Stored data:
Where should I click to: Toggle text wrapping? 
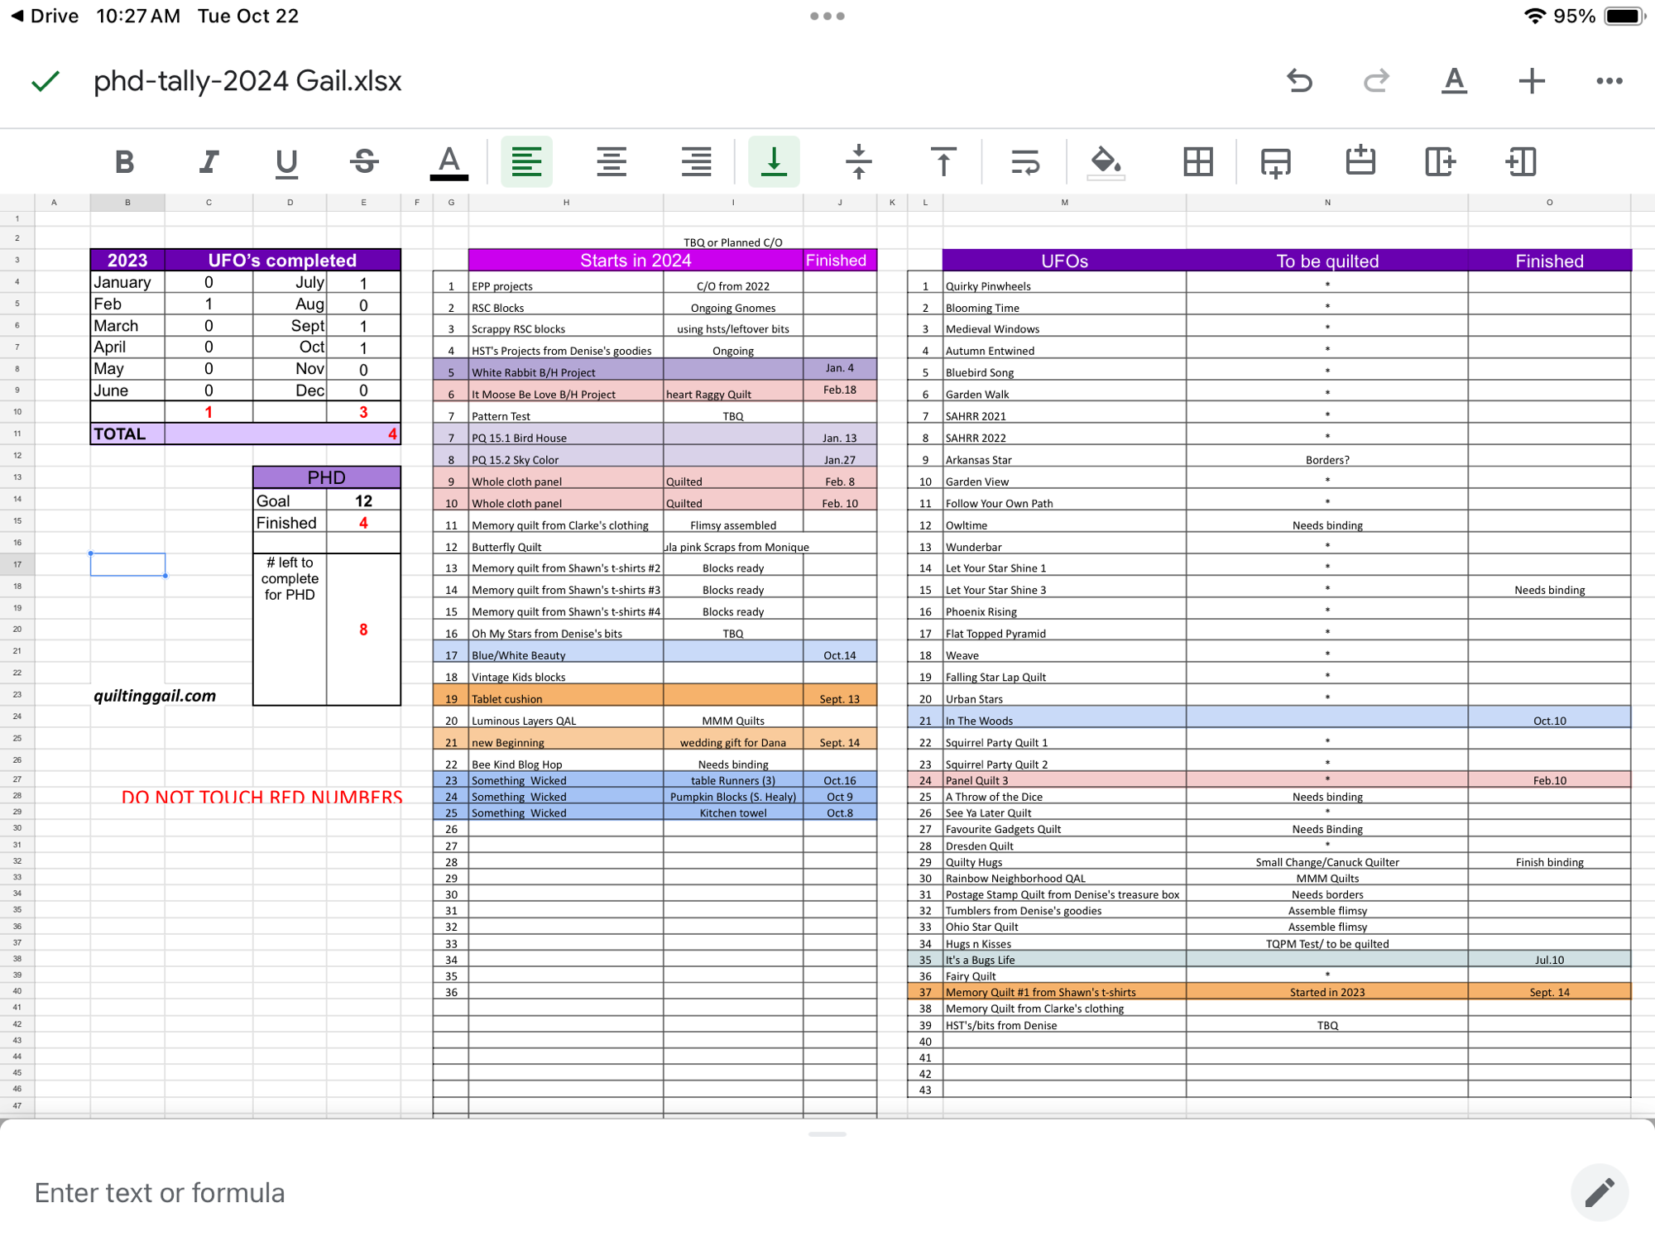pos(1025,161)
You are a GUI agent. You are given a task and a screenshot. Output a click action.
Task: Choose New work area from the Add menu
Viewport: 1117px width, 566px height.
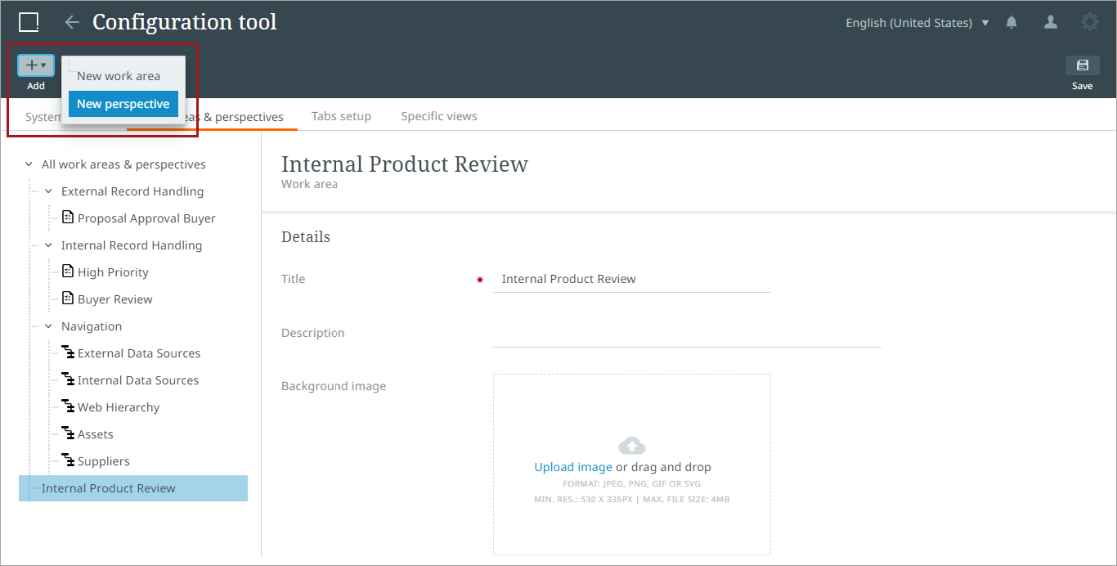coord(119,76)
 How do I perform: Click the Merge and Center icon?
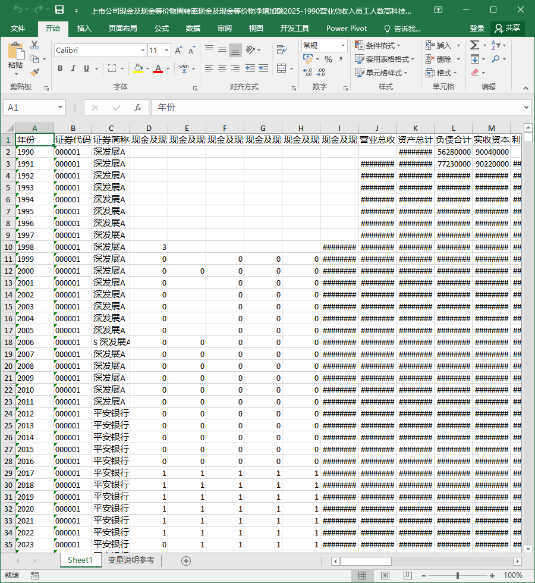pyautogui.click(x=282, y=68)
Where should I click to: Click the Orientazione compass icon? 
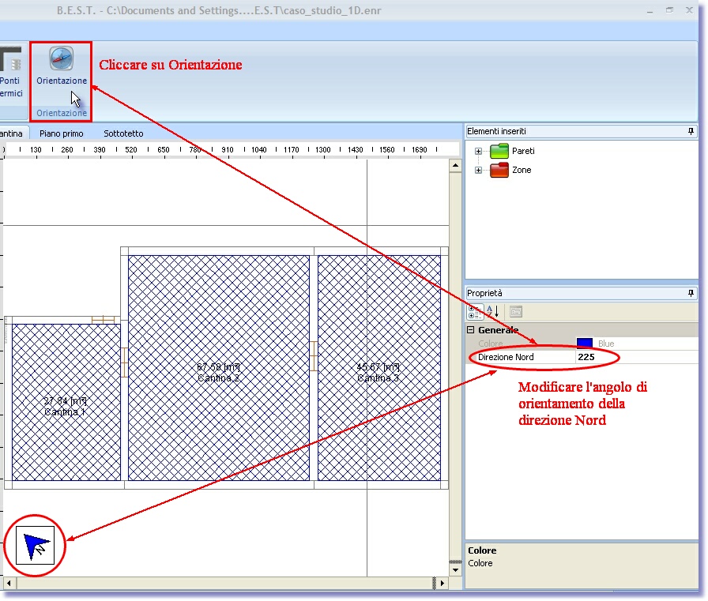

**WORK TO COMPLETE**
I'd like the data above duplicated exactly, with no pictures included.

**WRITTEN SOLUTION**
Where should I click to: Toggle text wrapping? 
pos(1025,161)
You are a GUI agent. You are given a task and a screenshot. Output a click action.
Task: Choose New work area from the Add menu
Viewport: 1117px width, 566px height.
coord(119,76)
 How do I perform: Click the Merge and Center icon?
pyautogui.click(x=282, y=68)
Where should I click to: Click the Orientazione compass icon? 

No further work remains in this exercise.